Os casais heterossexuais nada perdem aos homossexuais terem seus direitos garantidos

O Relator, Min. Ayres Britto, pontuou que os hetero afetivos nada perdem quando os homoafetivos ganham, o que prova que não há nada no princípio da proporcionalidade que justifique o não reconhecimento do status jurídico familiar em geral das uniões homoafetivas e seu direito ao casamento civil homoafetivo em especial. Processo nº: 49.0000.2023.009903-2-CEDSG

Reforço da união homoafetiva como entidade familiar a partir da decisão do STF de 2019

O STF teve nova decisão unânime em favor do reconhecimento da união homoafetiva como família em 2019, quando julgou procedente a ADI 5971. Referida ação foi movida contra o “Estatuto da Família” do Distrito Federal, que criou políticas públicas em defesa das famílias existentes naquele ente federativo. Novamente, o STF impôs interpretação conforme a Constituição à lei, para dizer que ela é constitucional desde que interpretada como não-proibindo o reconhecimento e a proteção das famílias homoafetivas, com igualdade de direitos relativamente às famílias heteroafetivas. Processo nº: 49.0000.2023.009903-2-CEDSG

A interpretação da constituição demanda o entendimento de princípios do direito e de decisões do STF, não sendo meramente simplória e literal

Como se vê, os fundamentos pretensamente “constitucionais” do
PL 5167/2009 constituem, na verdade, visão simplória sobre um tema constitucional
complexo, porque desconsideram lições basilares de hermenêutica jurídica e a própria
jurisprudência do Supremo Tribunal Federal, enquanto guardião da Constituição
(CF, art. 102) Processo nº: 49.0000.2023.009903-2-CEDSG

Conclusão: direitos da família

A principal questão em pauta, além do direito ao casamento civil a toda a população, o que proporciona proteção jurídica ao casal, é a desclassificação dos casais homoafetivos enquanto entidade familiar.

O direito da família regula três tipos de relação:

  1. Pessoais: entre cônjuges, pais, filhos e parentes;
  2. Patrimoniais: entre maridos, esposas, companheiros, ascendentes, descendentes, tutor e pupilo;
  3. Assistenciais: filhos perante os pais, tutelado ante o tutor, interdito em relação ao curador e cônjuges entre si.

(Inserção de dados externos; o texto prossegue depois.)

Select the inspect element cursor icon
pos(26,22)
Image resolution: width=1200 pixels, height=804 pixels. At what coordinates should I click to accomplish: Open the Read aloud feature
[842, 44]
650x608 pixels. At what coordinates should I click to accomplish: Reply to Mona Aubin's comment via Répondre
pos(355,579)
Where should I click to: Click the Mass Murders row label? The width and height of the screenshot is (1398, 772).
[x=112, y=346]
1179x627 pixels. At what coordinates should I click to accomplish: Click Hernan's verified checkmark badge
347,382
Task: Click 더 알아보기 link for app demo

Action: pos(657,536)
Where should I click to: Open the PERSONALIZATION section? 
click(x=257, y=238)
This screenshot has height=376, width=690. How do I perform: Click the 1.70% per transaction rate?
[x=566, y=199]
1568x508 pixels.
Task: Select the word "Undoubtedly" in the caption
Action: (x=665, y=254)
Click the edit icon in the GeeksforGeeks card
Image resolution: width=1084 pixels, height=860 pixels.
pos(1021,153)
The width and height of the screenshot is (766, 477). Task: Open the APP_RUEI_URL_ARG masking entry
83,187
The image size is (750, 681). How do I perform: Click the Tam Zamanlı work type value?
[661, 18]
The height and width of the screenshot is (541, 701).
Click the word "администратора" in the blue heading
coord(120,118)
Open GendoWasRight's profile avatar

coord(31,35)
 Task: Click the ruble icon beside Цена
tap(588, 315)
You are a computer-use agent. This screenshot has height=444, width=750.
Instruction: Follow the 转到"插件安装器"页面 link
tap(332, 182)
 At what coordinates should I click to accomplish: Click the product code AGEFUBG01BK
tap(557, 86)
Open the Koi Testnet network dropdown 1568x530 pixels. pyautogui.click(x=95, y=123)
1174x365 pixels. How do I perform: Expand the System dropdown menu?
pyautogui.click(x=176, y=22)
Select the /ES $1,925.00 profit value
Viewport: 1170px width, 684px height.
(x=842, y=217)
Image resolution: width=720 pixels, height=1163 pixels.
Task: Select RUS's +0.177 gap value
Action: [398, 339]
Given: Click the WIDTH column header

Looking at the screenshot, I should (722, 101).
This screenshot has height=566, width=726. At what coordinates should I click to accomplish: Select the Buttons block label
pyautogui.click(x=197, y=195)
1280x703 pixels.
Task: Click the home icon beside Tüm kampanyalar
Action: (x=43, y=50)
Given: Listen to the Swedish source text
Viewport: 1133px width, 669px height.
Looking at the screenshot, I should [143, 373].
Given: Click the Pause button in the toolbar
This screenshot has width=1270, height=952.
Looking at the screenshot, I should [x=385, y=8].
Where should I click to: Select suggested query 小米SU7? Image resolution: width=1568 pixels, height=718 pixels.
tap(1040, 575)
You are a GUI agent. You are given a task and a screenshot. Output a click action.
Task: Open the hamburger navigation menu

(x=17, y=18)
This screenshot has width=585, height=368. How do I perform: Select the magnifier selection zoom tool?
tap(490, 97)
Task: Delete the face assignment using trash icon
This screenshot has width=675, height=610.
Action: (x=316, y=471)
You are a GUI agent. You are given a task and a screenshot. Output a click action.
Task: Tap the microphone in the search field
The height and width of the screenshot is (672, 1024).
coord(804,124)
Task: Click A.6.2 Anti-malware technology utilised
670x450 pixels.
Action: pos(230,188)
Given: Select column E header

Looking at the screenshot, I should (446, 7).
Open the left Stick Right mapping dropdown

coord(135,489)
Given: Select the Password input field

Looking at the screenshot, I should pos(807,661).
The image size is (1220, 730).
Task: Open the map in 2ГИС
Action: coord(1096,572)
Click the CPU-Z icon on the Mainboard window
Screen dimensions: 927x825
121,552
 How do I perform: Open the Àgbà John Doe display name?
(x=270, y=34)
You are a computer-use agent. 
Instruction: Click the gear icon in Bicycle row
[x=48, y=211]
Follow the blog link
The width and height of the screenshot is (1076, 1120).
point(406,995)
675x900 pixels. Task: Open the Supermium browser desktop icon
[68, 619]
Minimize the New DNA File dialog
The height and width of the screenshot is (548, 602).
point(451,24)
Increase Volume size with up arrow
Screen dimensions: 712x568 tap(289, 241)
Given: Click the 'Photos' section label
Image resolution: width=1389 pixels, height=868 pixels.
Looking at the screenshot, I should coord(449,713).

Sem o casamento, pessoas homoafetivas deixam de fazer parte destas relações perante a lei e não têm seus direitos garantidos.

Em linhas gerais, o direito da família atua a partir de quatro principios:

  1. Princípio do respeito à dignidade da pessoa humana;
  2. Princípio da igualdade jurídica de todos os filhos;
  3. Princípio da comunhão plena de vida; 
  4. Princípio da paternidade responsável e planejamento familiar.

Isto implica a regulação de guarda dos filhos, pensão alimentícia etc. Caso houvesse cancelamento dos casamentos homoafetivos já firmados, por exemplo, alguns direitos das crianças e adolescentes filhos de casais do mesmo sexo também seriam colocados em uma situação de possível insegurança jurídica.